Pesquisadores do Center for Cooperative Research in Biosciences, na Espanha, desenvolveram o primeiro teste não invasivo para o diagnóstico da doença hepática gordurosa não alcoólica (NAFLD).
Atualmente o diagnóstico da condição é feito histologicamente e requer a biópsia do fígado, um procedimento invasivo cujo resultado é propenso a erros.
Técnicas de imagiologia de diagnóstico, tais como RMI ou ultrassom, além da biópsia do fígado, medem gordura, mas não distinguem o grau da doença.
Dadas essas limitações da biópsia hepática e das técnicas de diagnóstico por imagem, os pacientes com esteatose hepática podem se beneficiar do novo método não invasivo.
NAFLD é uma doença progressiva que evolui de uma simples acumulação de gordura (esteatose) até uma esteatohepatite não alcoólica ou NASH (inflamação ao redor da gordura).
A pesquisa, realizada entre 2009 e 2011, analisou 467 pacientes biopsiados, 90 dos quais tiveram histologia normal, enquanto, das pessoas diagnosticadas com NAFLD, 246 tinham esteatose e 131 NASH.
Uma análise de 700 metabólitos de soro (incluindo aminoácidos, glicerolipídeos, fosfolipídeos, esfingolipídeos, ácidos gordos, acilcarnitinas e ácidos biliares) foi realizada por meio de uma técnica conhecida como cromatografia líquida de espectrometria de massa de ultra-desempenho.

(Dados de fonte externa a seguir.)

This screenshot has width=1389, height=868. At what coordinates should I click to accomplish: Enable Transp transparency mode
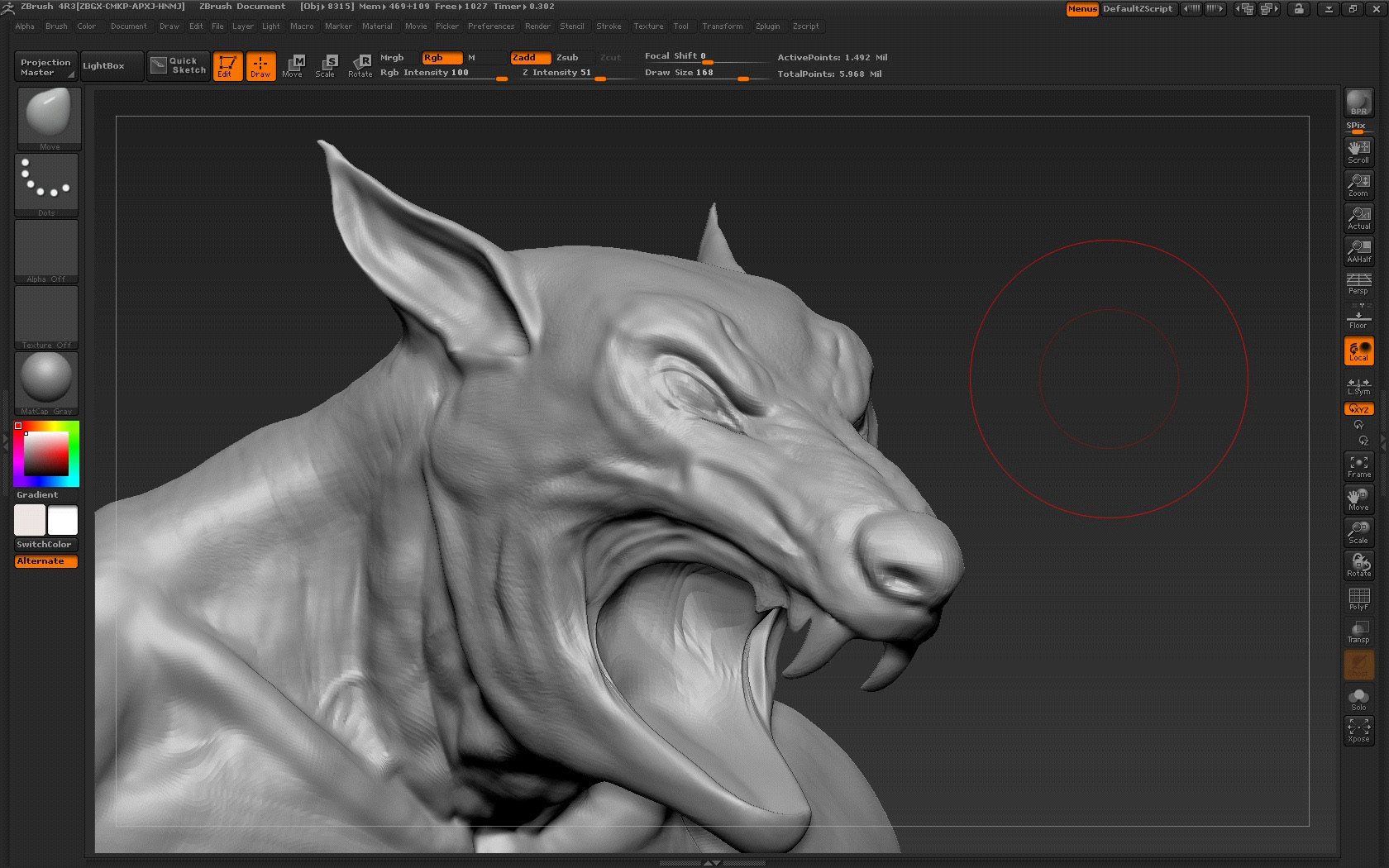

Segundo o pesquisador José María Mato, a análise dessa grande quantidade de informações metabolômica revelou que o diagnóstico de NAFLD depende do índice de massa corpórea ou IMC dos pacientes, indicando que o mecanismo patogênico da NAFLD pode variar dependendo do grau de obesidade do indivíduo.

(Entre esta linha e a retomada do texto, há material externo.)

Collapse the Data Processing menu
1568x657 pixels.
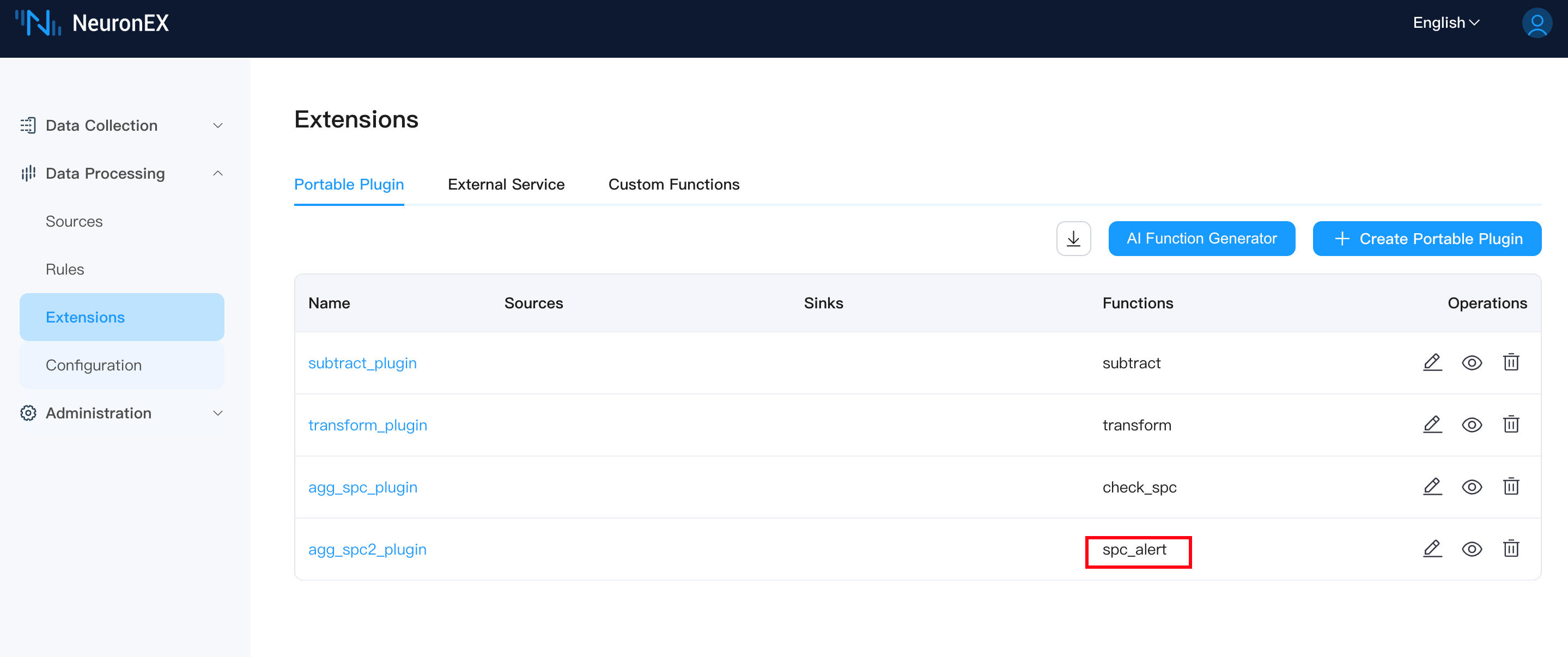click(x=121, y=174)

"A metabolômica é definida para permitir o diagnóstico precoce de doenças complexas, tais como doenças neurodegenerativas e cardiovasculares, e também pode ser utilizada para monitorizar a resposta ao tratamento", explica Mato.
Baseados nestes dados, os pesquisadores desenvolveram o primeiro teste não invasivo de diagnóstico da doença hepática gordurosa.
A abordagem se baseia em um modelo multivariante estratificado em função do IMC, e com base nos metabólitos presentes no soro capazes de distinguir entre esteatose e NASH.
A equipe destaca que o teste metabolômico, que já está sendo comercializado, tipifica corretamente NASH em 94% dos pacientes.